Каждая живописная эпоха, в том числе иконописная, творится живыми людьми, ищущими свой путь – и от того она неизбежно окрашена их историческим и личным опытом. Раиса Флоренская пыталась нащупать свою личную дверь в Тайну, и тут очередной вопрос: возможно ли это? Ведь икона противится «отсебятине», личному… Но в творчестве личность неизбежна, ее не спрячешь никаким каноном – отчего иконы Феофана бушующие, у Рублева они нежны, а у Дионисия утонченные. Точно так же не сводима ни к кому уникальная личность Раисы Флоренской (ее иконы «Воскресение», «Мария Египетская» и др.)
Личность, что это? Набор капризов и привычек, грехов, завистей и обид, самоуверенности, гордости? (Как мы похожи друг на друга в грехах). В книге «Имена» (1923-1926 гг.) священник Павел Флоренский размышляет о подлинной личности, до которой человеку нужно докапываться, снимая с себя различные «одежды»: наслоения эпохи, своего окружения и положения в обществе (действительного или мнимого), даже творческого самовыражения, не говоря уже о привязанностях и привычках, которые превращают поиск формы в мертвый прием. И так, шаг за шагом мы «разоблачаем личность от роскоши ее проявлений», от вторичных, случайных черт и «постепенно подходим к ее самосвидетельствам, менее богатым, но более прорисованным и монументальным». К той уникальной и неповторимой личности внутри нас, которую сотворил Господь.
Флоренская была похожа на городскую дурочку. "С детства физически ущербная, как бы не от мира сего, с тонким юмором и звонким смехом. Подбирала больных животных, птиц и лечила в устроенной дома лечебнице. Всегда в большой шляпе, с сумкой, в которой была пища для бездомных кошек и собак», - вспоминала о ней писательница М. Иванишвили. Есть ли в работах Флоренской эта личность? Так, чуть-чуть… Но творила их другая личность, не очень заметная при взгляде сверху вниз, «менее богатая, но более прорисованная и монументальная».
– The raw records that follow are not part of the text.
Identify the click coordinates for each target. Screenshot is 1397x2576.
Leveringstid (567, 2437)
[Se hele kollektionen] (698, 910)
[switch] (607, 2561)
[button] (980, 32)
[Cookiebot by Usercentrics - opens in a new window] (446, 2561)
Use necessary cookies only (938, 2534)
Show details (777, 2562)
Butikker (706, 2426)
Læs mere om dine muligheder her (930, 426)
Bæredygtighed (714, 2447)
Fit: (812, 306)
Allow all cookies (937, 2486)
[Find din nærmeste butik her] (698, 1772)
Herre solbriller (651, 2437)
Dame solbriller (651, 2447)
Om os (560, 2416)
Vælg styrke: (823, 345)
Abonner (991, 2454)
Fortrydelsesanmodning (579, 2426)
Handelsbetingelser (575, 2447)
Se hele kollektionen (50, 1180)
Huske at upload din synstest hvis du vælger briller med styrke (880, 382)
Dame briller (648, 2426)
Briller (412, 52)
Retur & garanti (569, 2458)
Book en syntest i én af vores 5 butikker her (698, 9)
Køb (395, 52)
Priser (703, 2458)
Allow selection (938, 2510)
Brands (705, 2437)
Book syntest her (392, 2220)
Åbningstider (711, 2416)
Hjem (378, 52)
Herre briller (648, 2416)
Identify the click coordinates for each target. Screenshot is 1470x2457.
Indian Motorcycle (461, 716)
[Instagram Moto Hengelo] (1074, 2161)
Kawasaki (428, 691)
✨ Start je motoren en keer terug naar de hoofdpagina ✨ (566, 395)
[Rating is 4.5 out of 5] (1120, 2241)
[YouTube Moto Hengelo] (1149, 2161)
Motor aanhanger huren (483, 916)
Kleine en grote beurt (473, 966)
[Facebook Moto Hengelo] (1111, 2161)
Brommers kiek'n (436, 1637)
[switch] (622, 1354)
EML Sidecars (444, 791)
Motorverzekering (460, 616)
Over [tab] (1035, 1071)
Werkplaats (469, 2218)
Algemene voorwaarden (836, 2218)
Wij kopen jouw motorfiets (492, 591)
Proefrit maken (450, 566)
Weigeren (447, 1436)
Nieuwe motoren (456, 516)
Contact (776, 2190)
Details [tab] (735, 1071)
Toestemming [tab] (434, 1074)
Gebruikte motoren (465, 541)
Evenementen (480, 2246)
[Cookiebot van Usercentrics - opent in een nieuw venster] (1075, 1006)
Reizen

Очищенная до Божьего замысла о себе, эта личность сквозит в каждой ее работе. Так же работали художники фаюмского портрета, пытаясь дойти до Божьего замысла, изображая людей идеальными и безгрешными. В работах Флоренской, в ее портретах и автопортретах, в ее цветах и пейзажах дышит та же античность, живая, смелая, подлинная в своей глубине. Раиса Флоренская – это как откопали сегодня фаюмский портрет, в котором художник старался изобразить каждого человека святым, чтобы Господь принял его. Фаюмский портрет – это молитва за человека, и автопортреты Флоренской (она болела чахоткой, и в конце концов ее отвезли умирать из Москвы в Загорск (Сергиев Посад)), портреты ее родственников и близких – тоже поиск сокровенной личности, ставший трепетной и монументальной молитвой. Такие же ее цветы и пейзажи – восторг перед миром и благодарность. И попытка сделать Тайну видимой здесь и сейчас, что удавалось античному художнику неправдоподобно легко и просто.